[lammps-users] Total and potential energies with EAM potentials

Problem:
I am seeing no variation in system potential (pe or pair or vdwl or bond)
energy when shearing a crystalline Al system in incremental amounts
perpendicular to the glide plane of an edge dislocation (slab geometry,
displace top plane of atoms parallel to glide plane, holding bottom plane
fixed, minimize and/or low-temp dynamics quenched to 0K, repeat). Atomic
motion appears correct (i.e. The dislocation is stationary at first then
starts to glide). I am looking at the potential energy difference (with
respect to the potential energy before strain is applied), so I expect to
see this difference increase as the system is elastically deformed (before
the dislocation moves) then remain more or less constant (small fluctuations
as dislocation glides). Because I am taking a difference, I expect this
measure should be sensitive to the small change in energy. Despite many
repeated attempts with different strain increments, cell sizes, geometries
etc. I see nothing but no/tiny random fluctuations in the potential energy.
I have tried using both eam potentials for Al provided with LAMMPS. I have
verified that the atoms do indeed move, and that the forces on the atoms
change.

I think the forces are correct (giving the correct atomic motions) but
perhaps the energies are not calculated/reported the way I expect.

Questions:
Which terms are included in the potential energies as reported by LAMMPS for
EAM potentials? Are there any missing components?
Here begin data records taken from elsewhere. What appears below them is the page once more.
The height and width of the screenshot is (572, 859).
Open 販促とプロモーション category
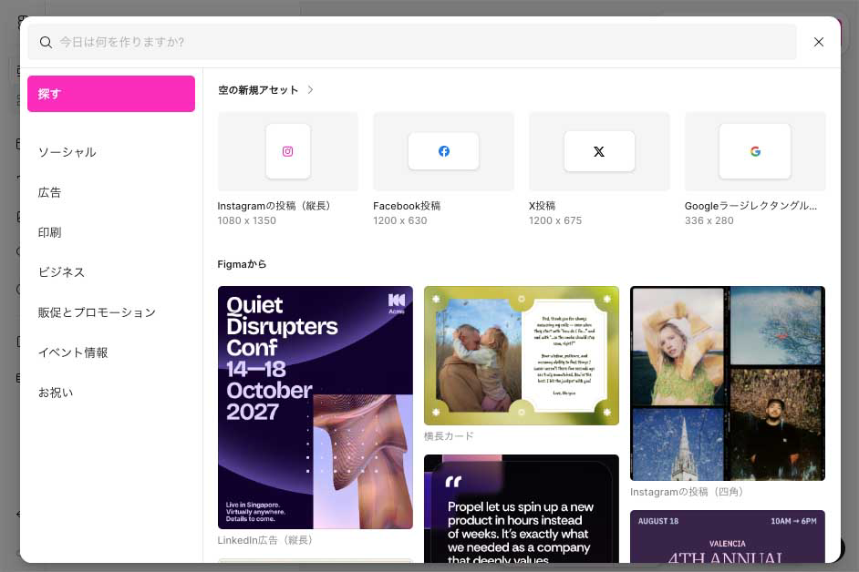tap(97, 312)
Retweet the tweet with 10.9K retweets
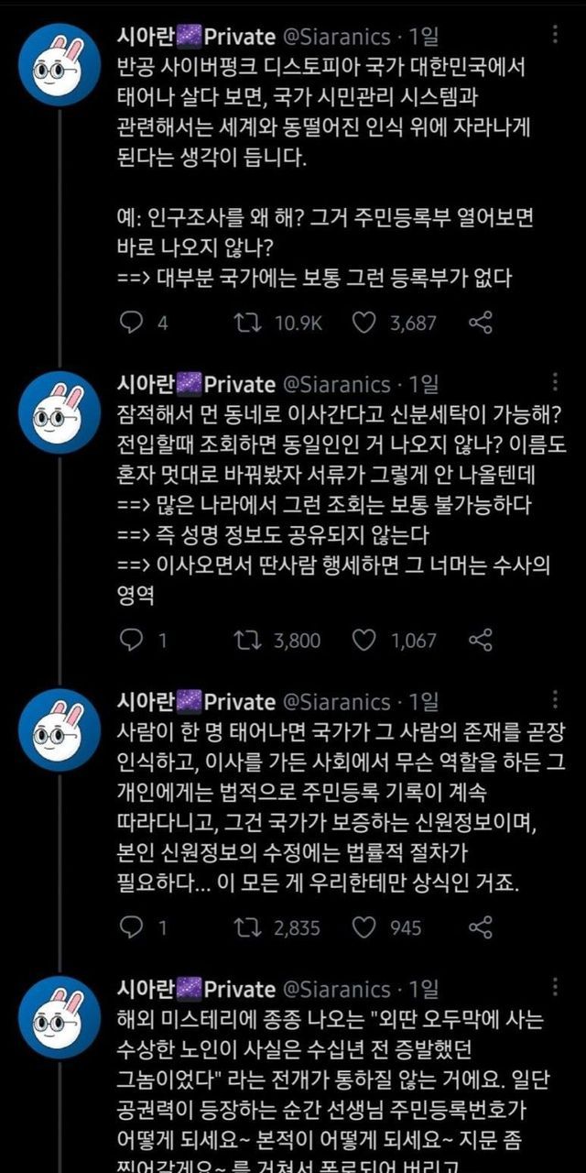Image resolution: width=586 pixels, height=1173 pixels. (249, 323)
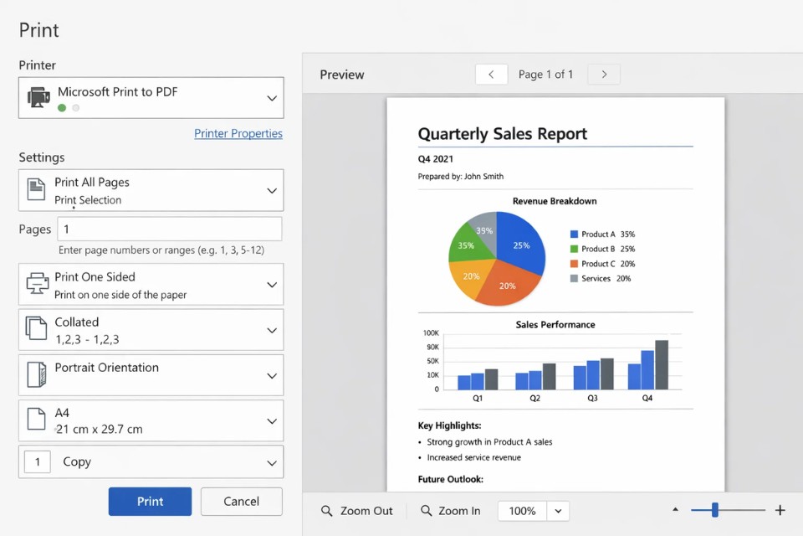803x536 pixels.
Task: Expand the Print All Pages dropdown
Action: pyautogui.click(x=271, y=190)
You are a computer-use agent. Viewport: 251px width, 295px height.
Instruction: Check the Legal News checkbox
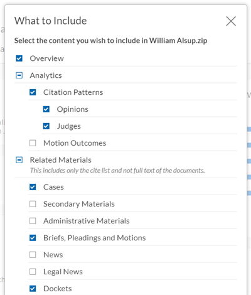33,272
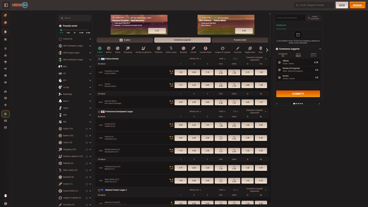Screen dimensions: 368x207
Task: Click the highlighted sports ball sidebar icon
Action: (x=6, y=114)
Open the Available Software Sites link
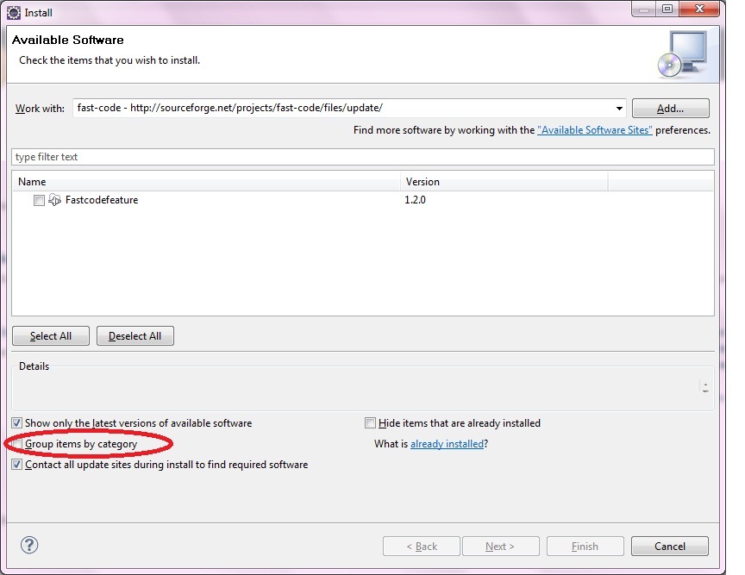Image resolution: width=745 pixels, height=575 pixels. [595, 130]
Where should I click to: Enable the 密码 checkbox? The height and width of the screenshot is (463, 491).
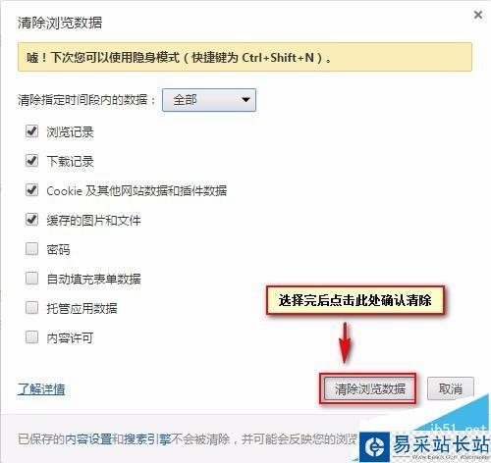point(31,249)

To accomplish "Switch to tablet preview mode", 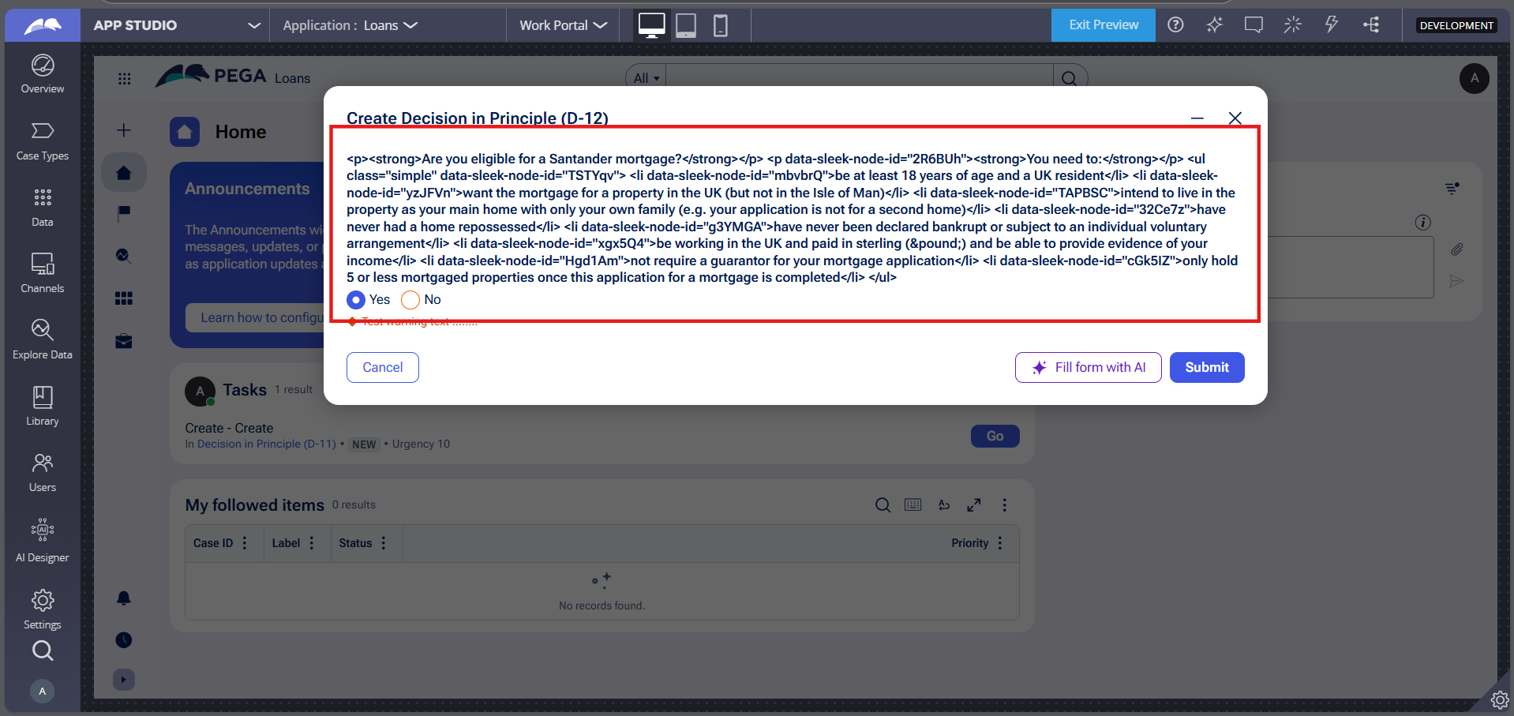I will (686, 25).
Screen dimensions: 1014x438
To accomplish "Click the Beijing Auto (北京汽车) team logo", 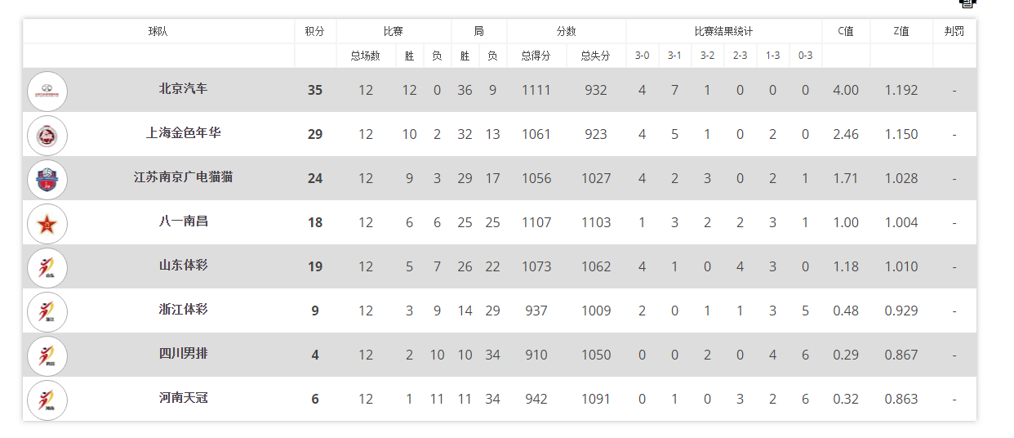I will (47, 91).
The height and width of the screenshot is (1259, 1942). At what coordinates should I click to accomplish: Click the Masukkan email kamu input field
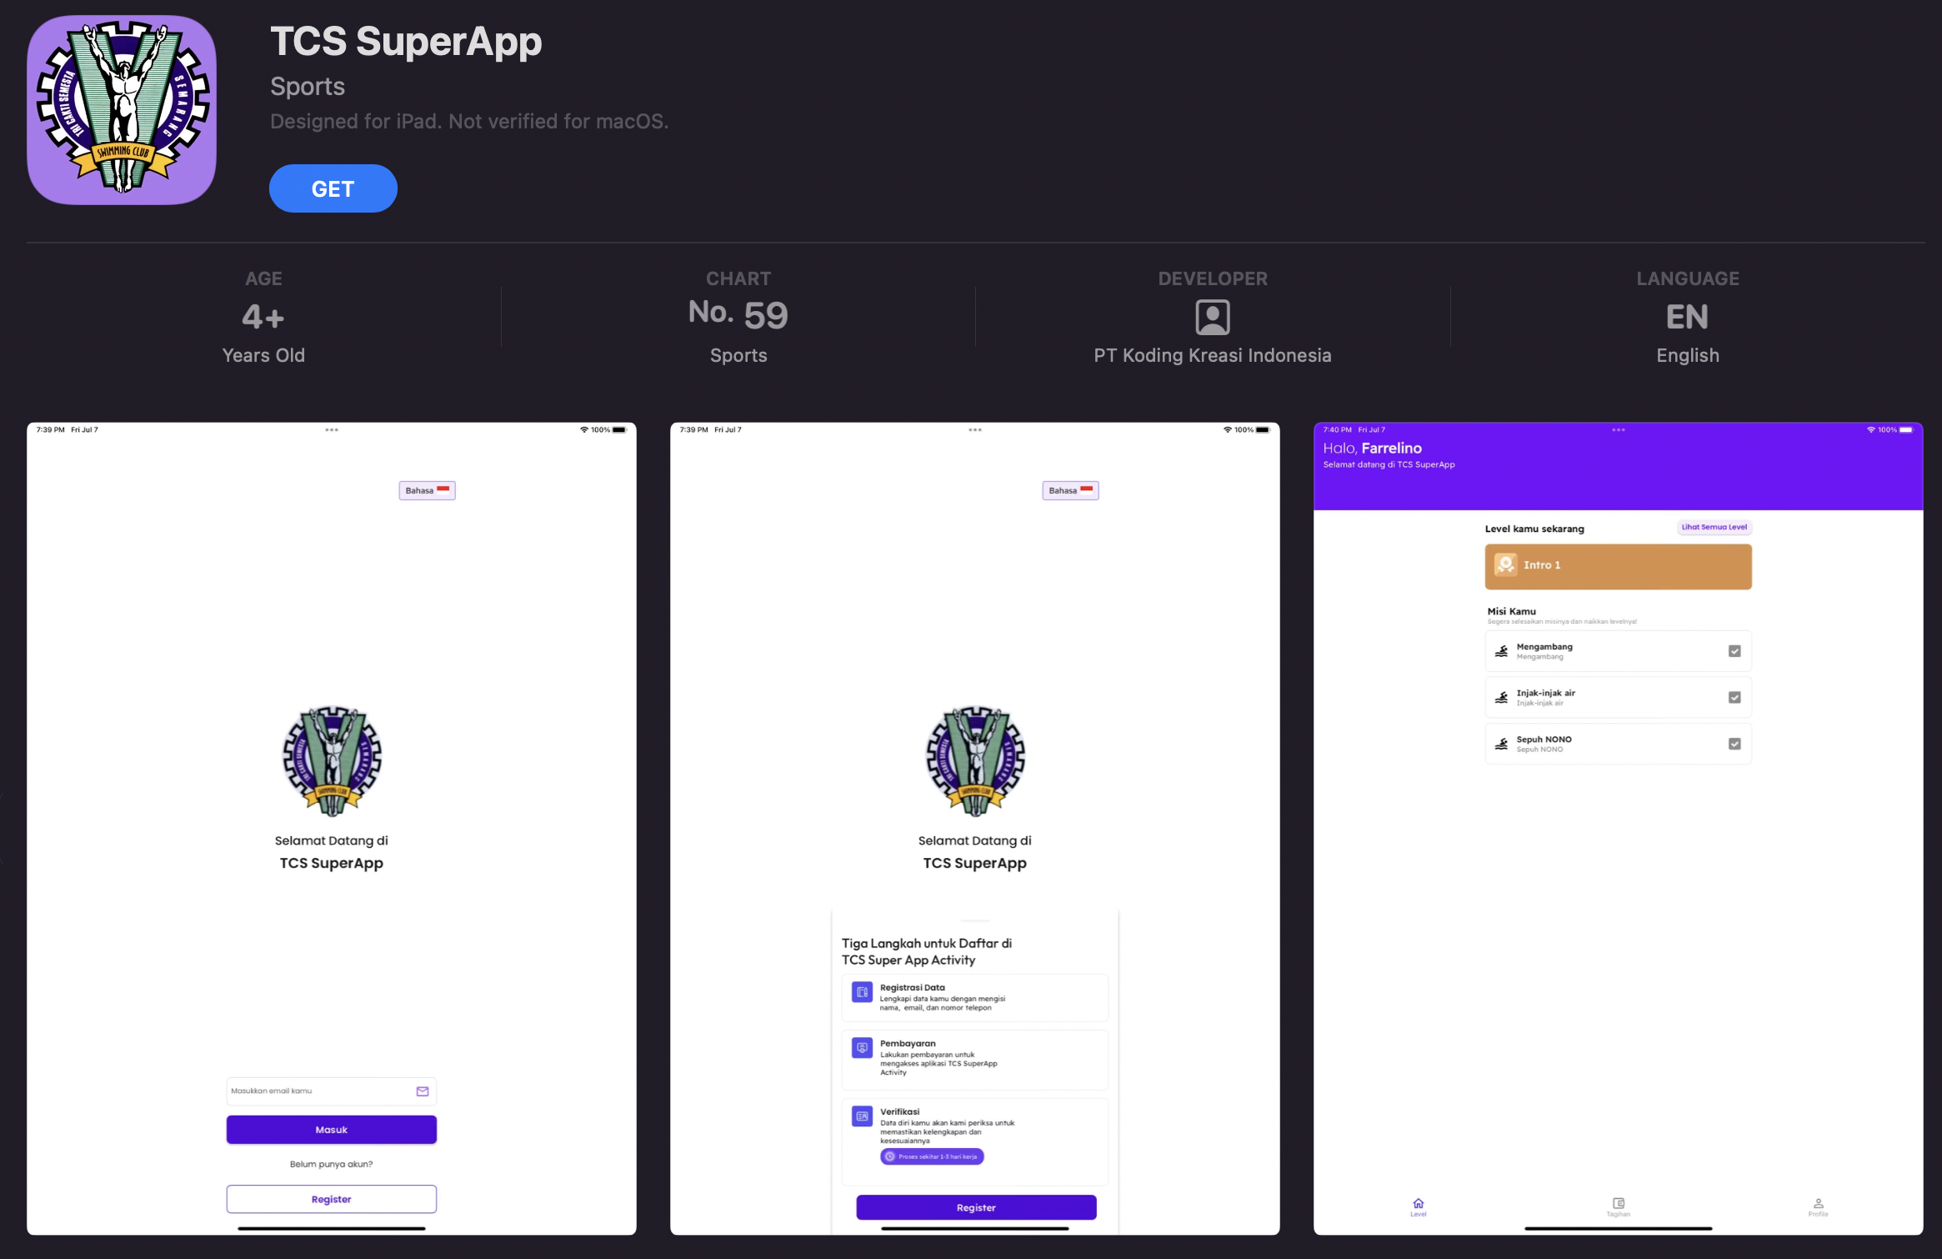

Is there any other trick or setting that immediately springs to mind that I
may have overlooked?

I am really stumped as to why the energy does not vary when the atomic
positions and forces change.

Any help would be appreciated greatly

Rebecca Powles
Electron Microscope Unit
University of Sydney, Australia

Questions:
Which terms are included in the potential energies as reported by LAMMPS for
EAM potentials? Are there any missing components?

Not clear if you mean total PE or pe/atom, but the EAM potential
reports all energy. The PE is consistent with the forces. If your system
is doing the right thing dynamically, then there should be no way the total
PE is wrong. If you're running NVE, you should conserve total E = KE + PE.
So any fluctuation in the temperature should be inversely fluctuating in the PE.

Is there any other trick or setting that immediately springs to mind that I
may have overlooked?

No.

I am really stumped as to why the energy does not vary when the atomic
positions and forces change.

Does your T change? If not, then the PE won't change much either.

Maybe what you want to do is print out per-atom PE and look at the energy
of atoms near the dislocation. If the dislocation moves, then the PE/atom
should also change in the neighborhood.